Translational Behavioral Medicine

, Volume 1, Issue 1, pp 53–71 | Cite as

Health behavior models in the age of mobile interventions: are our theories up to the task?

  • William T Riley
  • Daniel E Rivera
  • Audie A Atienza
  • Wendy Nilsen
  • Susannah M Allison
  • Robin Mermelstein


Mobile technologies are being used to deliver health behavior interventions. The study aims to determine how health behavior theories are applied to mobile interventions. This is a review of the theoretical basis and interactivity of mobile health behavior interventions. Many of the mobile health behavior interventions reviewed were predominately one way (i.e., mostly data input or informational output), but some have leveraged mobile technologies to provide just-in-time, interactive, and adaptive interventions.

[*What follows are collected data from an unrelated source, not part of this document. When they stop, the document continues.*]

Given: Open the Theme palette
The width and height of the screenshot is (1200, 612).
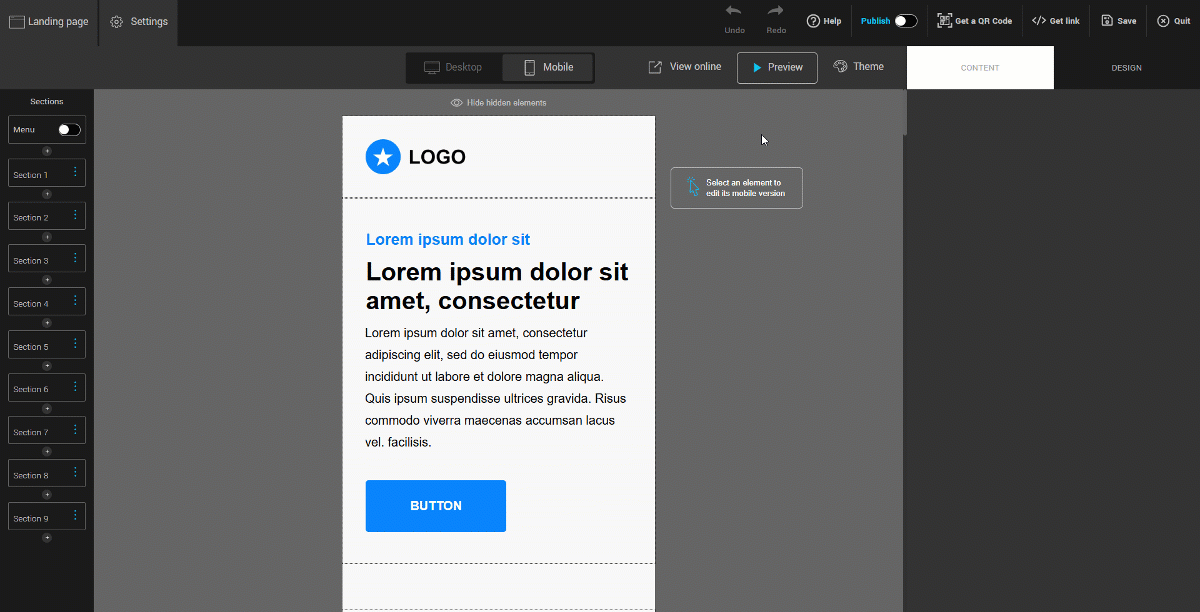Looking at the screenshot, I should tap(858, 67).
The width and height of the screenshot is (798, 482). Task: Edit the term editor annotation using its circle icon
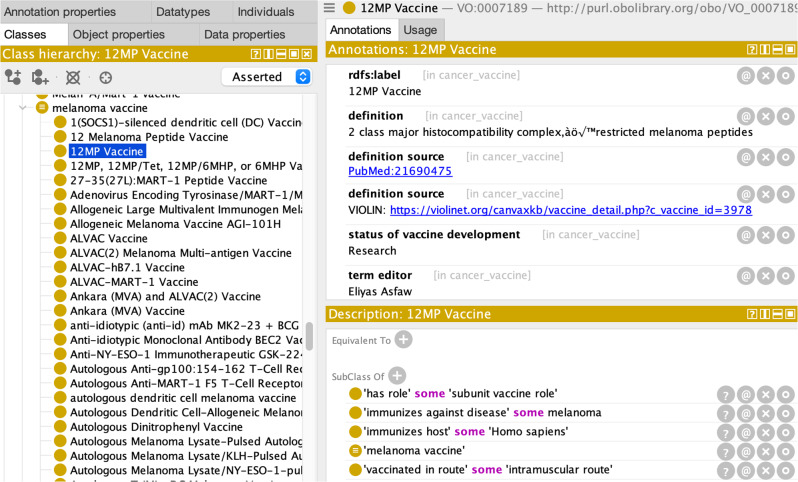point(786,277)
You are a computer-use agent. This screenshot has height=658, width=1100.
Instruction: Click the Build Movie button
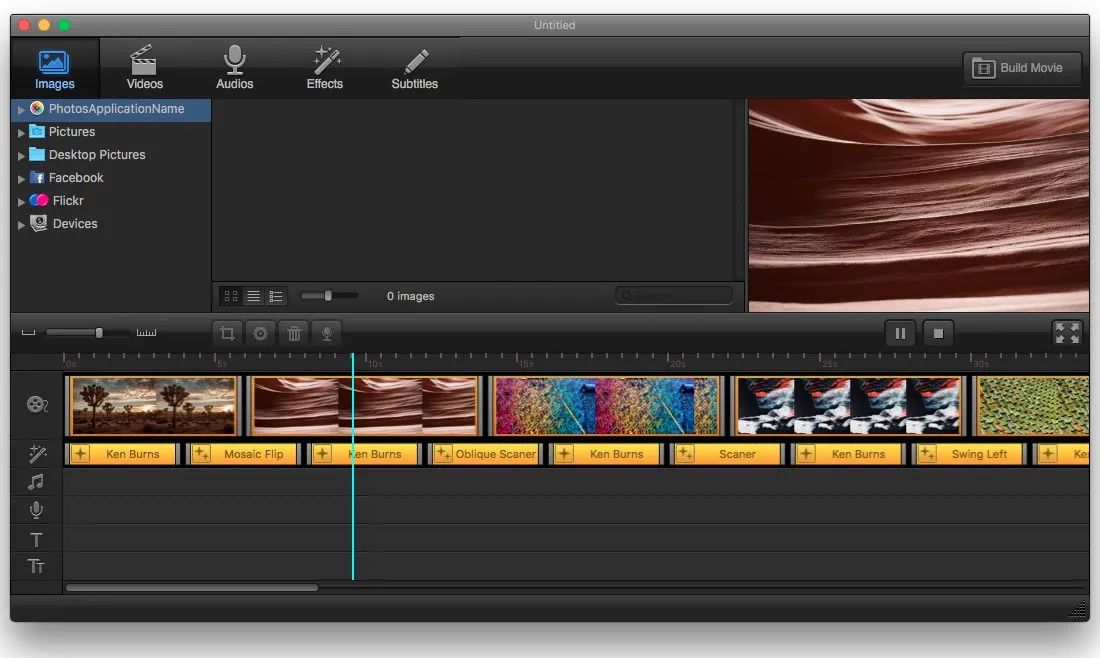pyautogui.click(x=1022, y=68)
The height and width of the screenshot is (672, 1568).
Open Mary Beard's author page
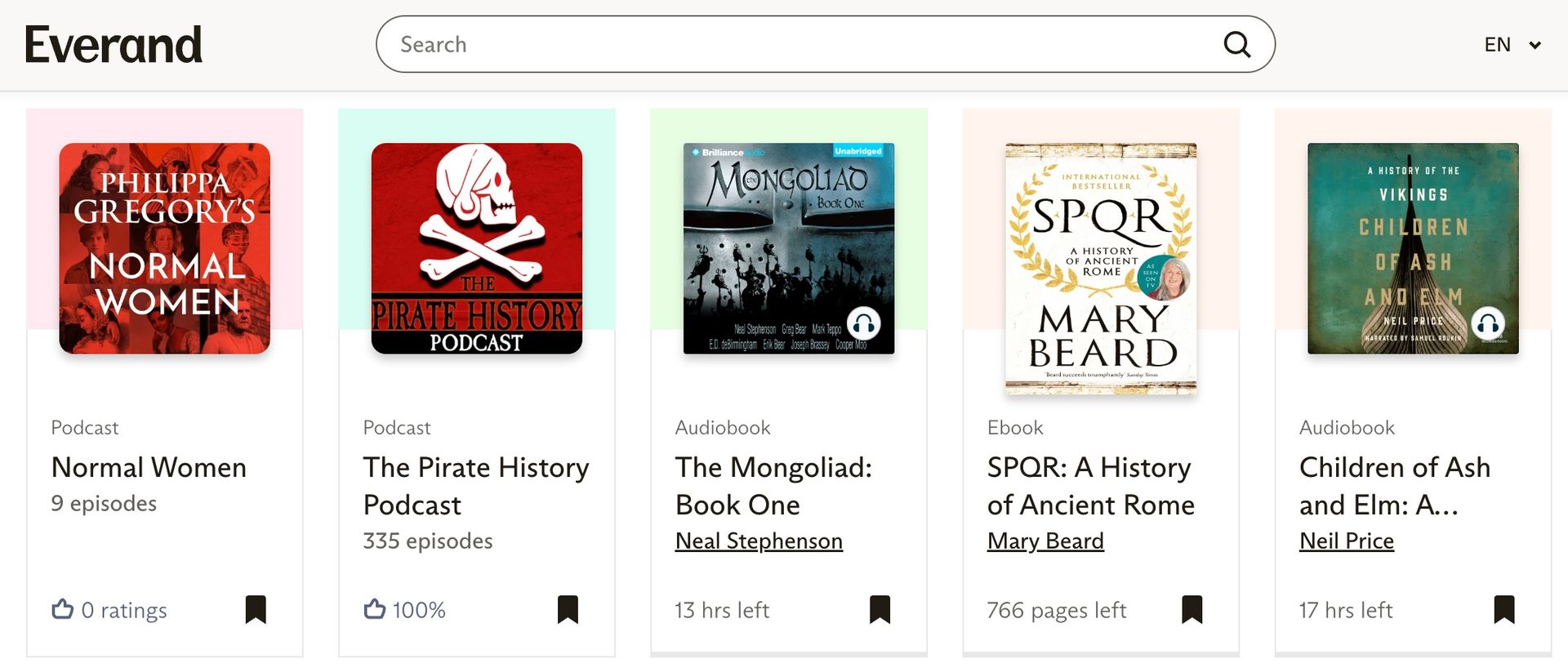[x=1045, y=541]
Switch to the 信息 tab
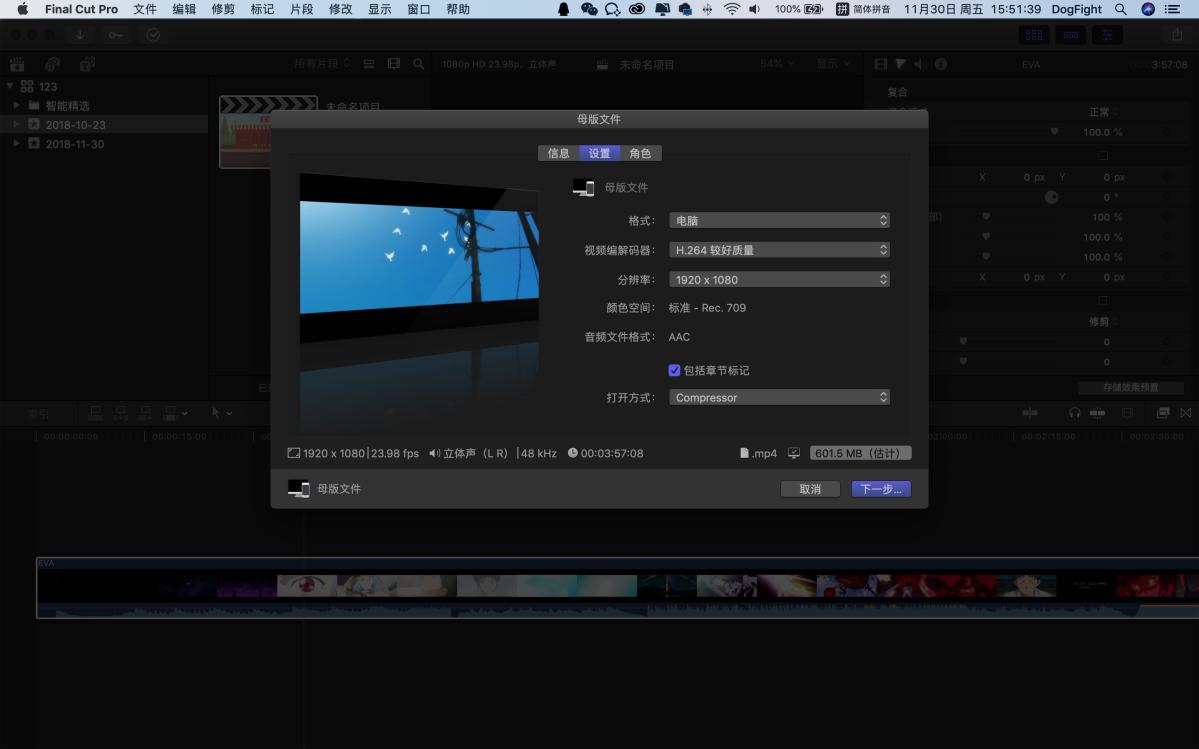 [558, 153]
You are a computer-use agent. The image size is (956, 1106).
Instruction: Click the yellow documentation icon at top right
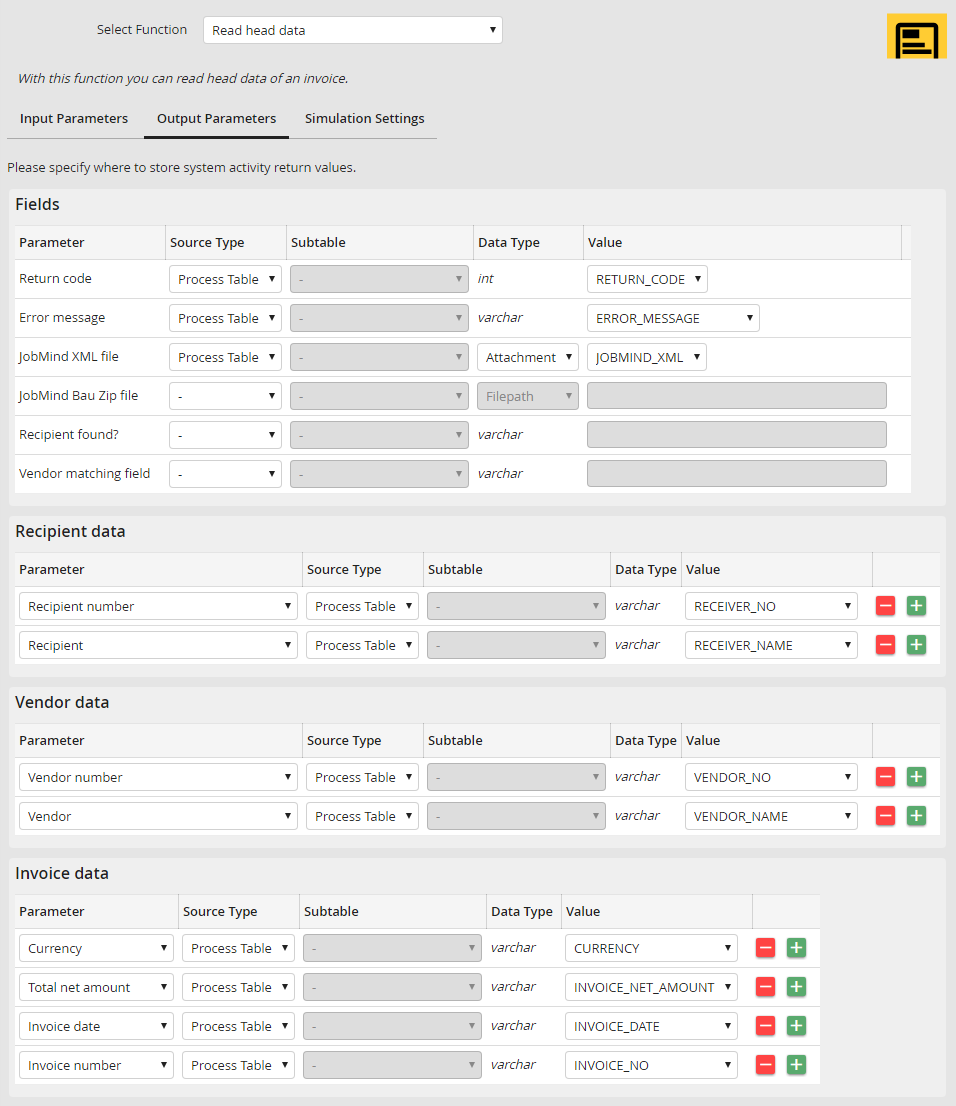click(x=916, y=36)
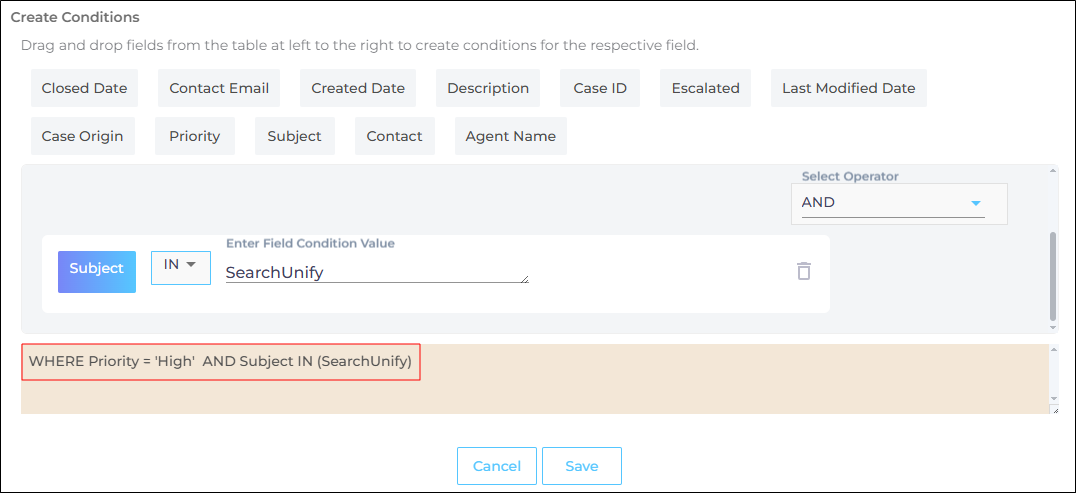1076x493 pixels.
Task: Click the Priority field chip
Action: (x=194, y=136)
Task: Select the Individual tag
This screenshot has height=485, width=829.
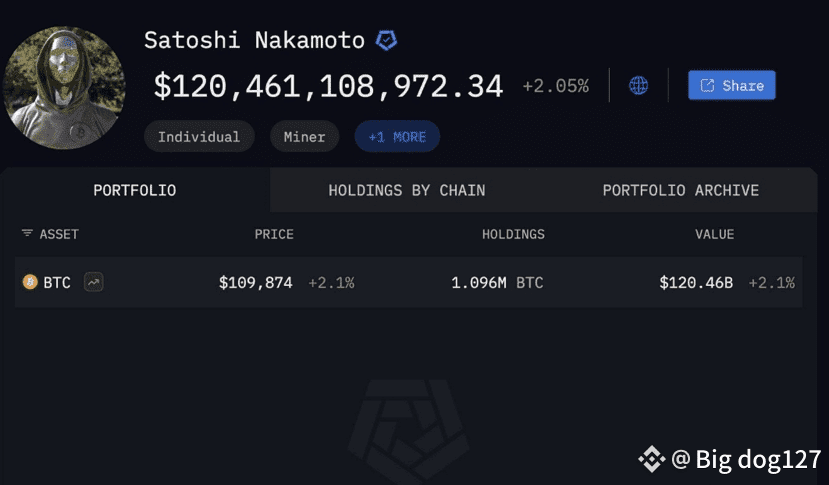Action: (x=199, y=137)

Most smoking and weight loss studies reported a theoretical basis for the mobile intervention, but most of the adherence and disease management studies did not. Mobile health behavior intervention development could benefit from greater application of health behavior theories. Current theories, however, appear inadequate to inform mobile intervention development as these interventions become more interactive and adaptive. Dynamic feedback system theories of health behavior can be developed utilizing longitudinal data from mobile devices and control systems engineering models.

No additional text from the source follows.